They also moan and groan, whimper and even howl at times in their sleep 

I do think it is normal as they get a bit older to have some aches and pains, just as we can.


----------



## BeauShel

It can be normal and part of the aging process. But you might discuss with your vet if maybe some of the meds might not be working as well. If you think the acupuncture isnt working, the quickest way to tell is to stop it. But if it is working, that could cause some pain. You might talk to your vet about that too.


----------



## boomers_dawn

Thanks for the ideas. I will definitely talk to the vet more.

I caught myself moaning and groaning multiple times today. One time when I got in the car, I went Mmm-mmm-mmm in the 3 motions it took me to get in the seat.
Again, getting in the car later, then again crawling under the furniture to unplug a lamp. I noticed I wasn't dying of pain at the time, it's more of a weary, achy, worn out feeling.

Maybe that's what Boomer has too. It just sounds scary because I equate moaning and groaning with pain. And he can't tell me. But maybe it isn't really pain per se.

I will talk to the vet more.


----------



## kittkatt

*Re: older dog moans and groans*

Hi Dawn and Boomer:wavey:...I'm new here. My name is Kate and I have an 8 year old Golden Retriever (mixed) we got him from the Golden Retriever Rescue society. He's always been healthy, no hip problems, like my previous sweet golden. Indy is a picture of health, just had his full check up, and everything is great. But i've noticed in the last 2 months, that he's very vocal, with the moaning, and groaning. Now, I'm disabled (messed up back too) and i'm home with him all the time, so i'm pretty in-tuned with him, and i'm positive he's not in pain...not the real pain, i think it's like us...when we get up. Tonight, I cleaned his ears, and everytime i do this...(since i first adopted him) he moans just like he does when he lays down. He's always done it ..on and off...for example, when we took him to the cottage for a day of swimming...usually when he'd come home, he'd flop on his bed and moan...long moans...lol...and this is what he's doing now..just more often. So I'm gonna keep watching him like a hawk, but i really don't think he's in pain...maybe he's just feeling very content? I know that when Indy comes and lays down on me, i start massaging him around the neck and face, going down behind the ears, and he starts moaning again in a good way. I also noticed in the last 2 months, that when i come home, he whines (as he usualy does) getting all excited, but then he gives me a little excited howl, and he's never done that before...that being said, I think I would call this new behaviour of his..."old age vocalizing" ...Heck, i'm doing it more myself!!!


----------



## Maxs Mom

Dawn that picture of Boomer is hysterical. Welcome. 

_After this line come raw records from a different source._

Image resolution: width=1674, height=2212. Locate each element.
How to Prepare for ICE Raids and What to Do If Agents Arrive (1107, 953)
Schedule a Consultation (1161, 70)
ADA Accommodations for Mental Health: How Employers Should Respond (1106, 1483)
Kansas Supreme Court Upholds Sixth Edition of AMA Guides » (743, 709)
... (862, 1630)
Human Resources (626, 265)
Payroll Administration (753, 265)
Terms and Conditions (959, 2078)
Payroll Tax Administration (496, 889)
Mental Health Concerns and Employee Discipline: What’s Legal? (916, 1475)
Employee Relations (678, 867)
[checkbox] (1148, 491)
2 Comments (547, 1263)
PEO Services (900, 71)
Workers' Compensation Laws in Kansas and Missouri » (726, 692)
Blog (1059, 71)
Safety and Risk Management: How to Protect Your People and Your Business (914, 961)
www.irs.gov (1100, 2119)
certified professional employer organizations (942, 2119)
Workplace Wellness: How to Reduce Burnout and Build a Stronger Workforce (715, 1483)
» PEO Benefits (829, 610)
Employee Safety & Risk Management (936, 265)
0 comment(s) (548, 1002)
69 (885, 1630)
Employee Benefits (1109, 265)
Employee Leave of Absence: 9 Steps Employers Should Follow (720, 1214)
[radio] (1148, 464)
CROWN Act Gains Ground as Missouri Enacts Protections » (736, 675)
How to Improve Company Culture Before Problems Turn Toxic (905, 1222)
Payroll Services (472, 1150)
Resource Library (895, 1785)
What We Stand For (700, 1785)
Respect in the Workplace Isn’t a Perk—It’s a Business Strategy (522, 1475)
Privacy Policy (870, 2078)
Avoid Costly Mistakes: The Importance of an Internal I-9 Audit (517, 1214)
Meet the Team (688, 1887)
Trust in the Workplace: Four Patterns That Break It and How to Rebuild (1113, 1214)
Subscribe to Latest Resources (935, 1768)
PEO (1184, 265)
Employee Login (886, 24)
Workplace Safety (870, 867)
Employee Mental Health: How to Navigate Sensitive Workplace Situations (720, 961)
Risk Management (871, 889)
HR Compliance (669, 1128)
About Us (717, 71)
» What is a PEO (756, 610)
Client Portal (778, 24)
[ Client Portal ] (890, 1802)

I have a funny old dog story (non golden sorry) We had an old lab named Shadow made it to 15 1/2. She went completely deaf about 13 I think hearing was going (or selective) heading to that age. Anyway, when she was deaf obviously she couldn't hear herself, so she started making all these noises. Too funny. The funniest though was when she would eat, she would make "yummy" noises. It made me thing of the dog in the OLD cartoon who would make yummy noises and go air born and flap his feet and come back to earth. Was it Precious? I don't remember too long ago. She would snore, grunt, wheeze, but we knew if she was making noises she was alive. 

She would sleep so soundly and not hear or feel us coming waking her up to go outside when we would get home I worried would scare her to death. Shadow was a funny special girl. I miss her.


----------



## MaxwellSmart

Maxwell has started groaning a lot now too. It's mostly when he stretches while laying down or when standing up, but who doesn't, right?  But just like your pup, he acts fine when he's up. I've also associated it with the cold weather causing more stiffness in his joints so I'm not concerned with it.


----------



## PrincessDi

Just wanted to let you know that our Max (13 1/2) has gotten more vocal as he's gotten older. He grunts (kinda of Moans) when you pet him. He grunts when he's laying down. When he sleeps he does as well. Also makes these cute high pitch barks when he's sleeping. He seems to do it more times when he's content. I hope that is the same with your baby. I had the Vet do a very thorough exam a few months ago and discussed it with her. Everything came back perfect, even the full blood panel.


----------



## boomers_dawn

Thanks for resurrecting my post. Since I asked this question, Boomer has been to the doggie ER and found to have some arthritis in his spine and hip now. He's on rimadyl and tramadol twice a day in addition to the other stuff and having a hard winter. The snow is higher than the dogs' legs and I think that plus the cold plus little exercise has been hard on the big guy.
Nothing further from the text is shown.